A woman was seen as “trying to become white,” Casas says, and this made her a “cultural traitor.” At the same time, however, Casas recalls hearing comments suggesting that “marrying someone ‘lighter’ was preferable to marrying someone ‘darker.’” Even in her youth, she perceived the contradiction; as a young historian, she was determined to better understand the origins of the attitudes.
When she began her research, Casas found such themes born out in history books, discovering that women who married Euro-Americans were often written out of much Mexican- American history largely because they were considered supporters of the conquerors.
“However, my work shows that it was never that simplistic,” Casas says, explaining that these women naturally chose their spouses according to their personal needs and desires. “The book helps explain the logic behind these unions so that the human relationships are at the forefront.”
In her book, which is the first major scholarly treatment on the subject, Casas explores a number of stories of Chicanas who married EuroAmericans in California in the mid-1800s. She discusses how such unions contributed to the multicultural development of California society, addressing such issues as class, race, and identity.
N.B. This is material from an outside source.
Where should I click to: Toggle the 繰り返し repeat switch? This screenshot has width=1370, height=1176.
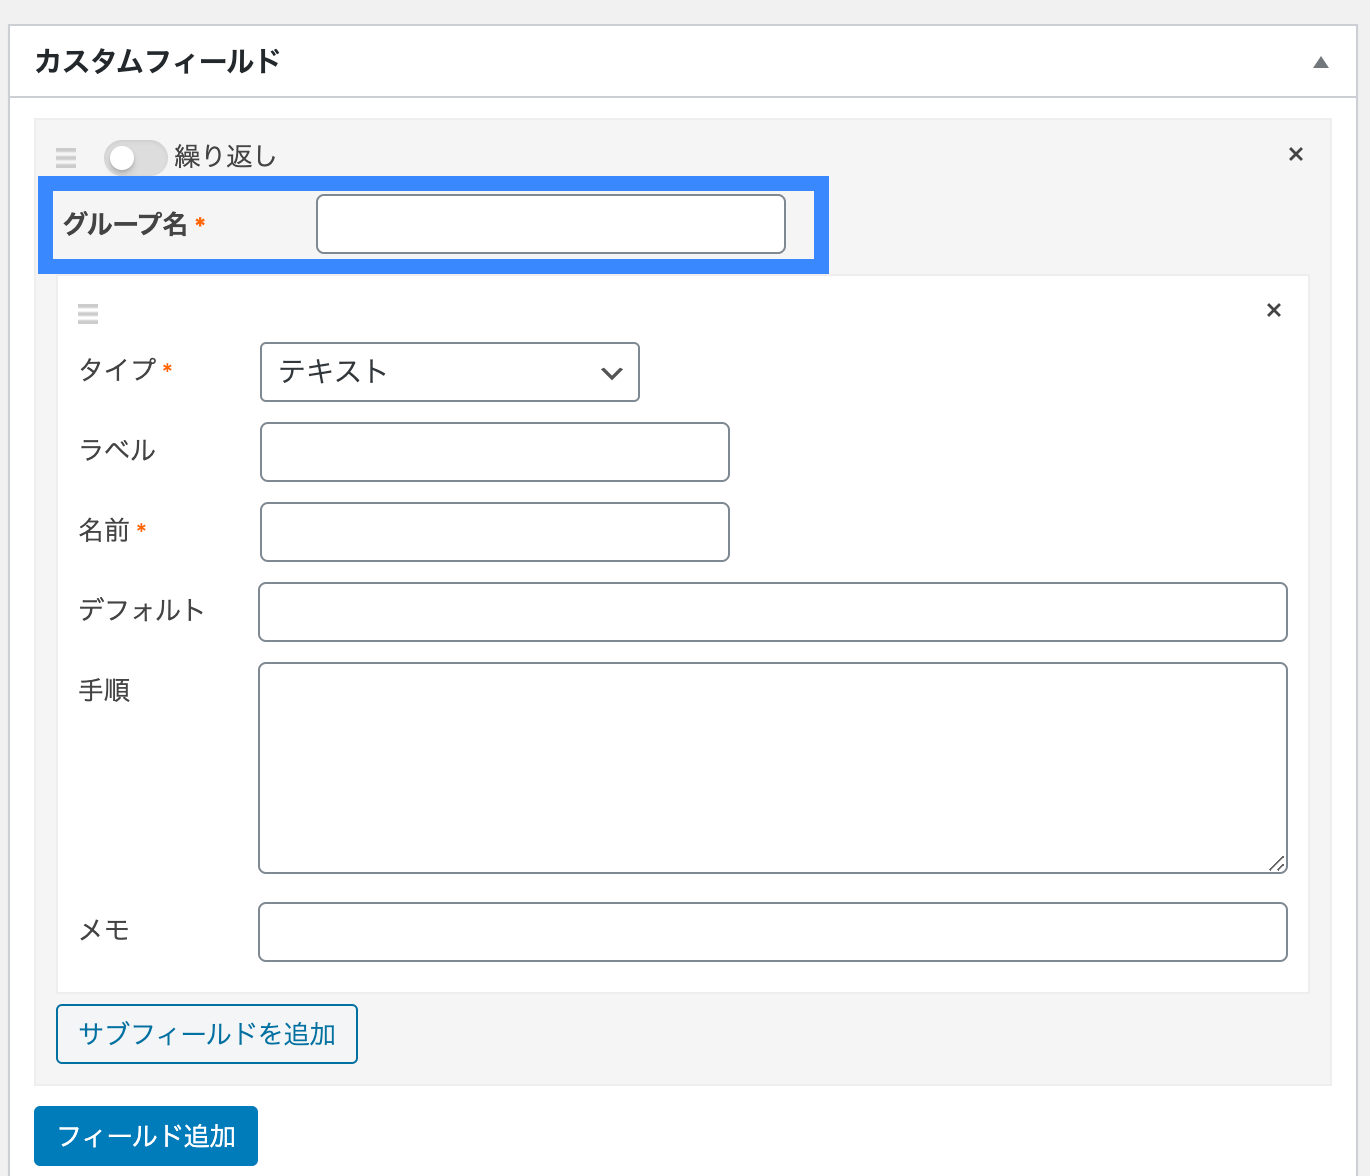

The end result is a book that depicts Spanish-Mexican women’s lives during an important era in California history and that shows how these women “negotiated the precarious boundaries of gender and race.”
Casas says that one of the goals of her research was to provide greater context for these interethnic marriages.
“Too often people see intermarriage as a recent social phenomenon with only contemporary consequence,” Casas says. “I hope my work will help people examine intermarriage in the past and understand how persistent and constant it has been in human history.”